Malcolm Kenton of the National Association of Railroad Passengers agrees that the Amtrak gets a bad rap.
“My view is that they have been under this survivor mentality – I mean, you can’t do a good long-range plan if you don’t know how much money you’re going to get year after year. You can only plan as far out as one year unless there’s a multi-year authorization.” The Passenger Rail Investment and Improvement Act of 2008 funded Amtrak though 2013, alleviating some of the problem Kenton referred to – for the time being.
Kenton says Amtrak is in a good position to compete for the high-speed rail contracts because of their long experience operating in the United States, their good relationships with the railroads, and the economy of scale. But he welcomes competition from other companies around the globe.
“If there’s competition to bring the fares down and for better customer service, that would be good for the passenger,” Kenton says. On the other hand, though, it could be detrimental “if the other operators don’t work with Amtrak on cross ticketing, so you wouldn’t be able to book through-tickets to a place that’s only served by a non-Amtrak line.”
The stimulus money for high-speed rail will create jobs and build needed rail improvements in this country, no matter who builds it. But if Amtrak runs it, it could help strengthen the struggling public company by adding new lines that are generating significant buzz.
But will Amtrak survive if it doesn’t nab these high-speed routes? Certainly Amtrak is going to fight hard for the chance to run them, but Engel didn’t seem to think it was an existential question. And he’s still hopeful that much of the federal money will find its way to Amtrak. He wouldn’t engage in “forecasting” but he said that while Amtrak was in a good position to compete in Florida, “California is going to play out very differently than Florida.”

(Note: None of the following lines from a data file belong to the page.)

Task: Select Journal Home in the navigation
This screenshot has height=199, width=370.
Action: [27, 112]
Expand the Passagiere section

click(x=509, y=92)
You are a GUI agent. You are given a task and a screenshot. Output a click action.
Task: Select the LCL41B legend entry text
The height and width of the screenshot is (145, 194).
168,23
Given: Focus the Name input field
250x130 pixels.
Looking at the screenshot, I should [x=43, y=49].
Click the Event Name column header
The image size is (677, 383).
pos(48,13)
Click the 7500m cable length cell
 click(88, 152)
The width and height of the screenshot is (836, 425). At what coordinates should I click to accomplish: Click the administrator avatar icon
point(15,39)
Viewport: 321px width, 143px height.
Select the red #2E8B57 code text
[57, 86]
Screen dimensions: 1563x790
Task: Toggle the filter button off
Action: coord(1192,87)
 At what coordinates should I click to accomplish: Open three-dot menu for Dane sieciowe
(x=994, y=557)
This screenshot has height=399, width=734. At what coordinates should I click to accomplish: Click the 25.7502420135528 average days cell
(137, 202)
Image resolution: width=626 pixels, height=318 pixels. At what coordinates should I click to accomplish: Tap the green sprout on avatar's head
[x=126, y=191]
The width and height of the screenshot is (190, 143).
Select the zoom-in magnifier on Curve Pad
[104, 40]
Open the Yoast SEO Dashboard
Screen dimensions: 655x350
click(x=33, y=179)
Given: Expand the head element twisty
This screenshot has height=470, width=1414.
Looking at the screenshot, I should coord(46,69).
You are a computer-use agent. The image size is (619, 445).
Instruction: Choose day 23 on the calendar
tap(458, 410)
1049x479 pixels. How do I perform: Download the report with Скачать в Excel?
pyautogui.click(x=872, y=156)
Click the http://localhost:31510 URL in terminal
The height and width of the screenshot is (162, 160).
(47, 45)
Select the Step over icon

NARP’s Kenton isn’t burying Amtrak just yet. “For the foreseeable future, they’ll have a lock on the long-distance national network trains which will tie these other corridors together by rail and provide an alternative to driving and flying even over long distances,” he said.
Engel said that even if the team Amtrak has put together in Florida isn’t victorious, Amtrak could still be brought on to help the winning team. And other observers see a role for Amtrak in partnering, at least, with whatever rail operator ends up running the lines.
And of course, billions of high-speed rail dollars are aimed at shoring up existing mid-speed corridors already operated by Amtrak, which will continue to be operated by Amtrak. Dramatically improved service on lines that have been long left for dead will arguably do as much to raise Amtrak’s profile as the headline-grabbing high-speed lines elsewhere.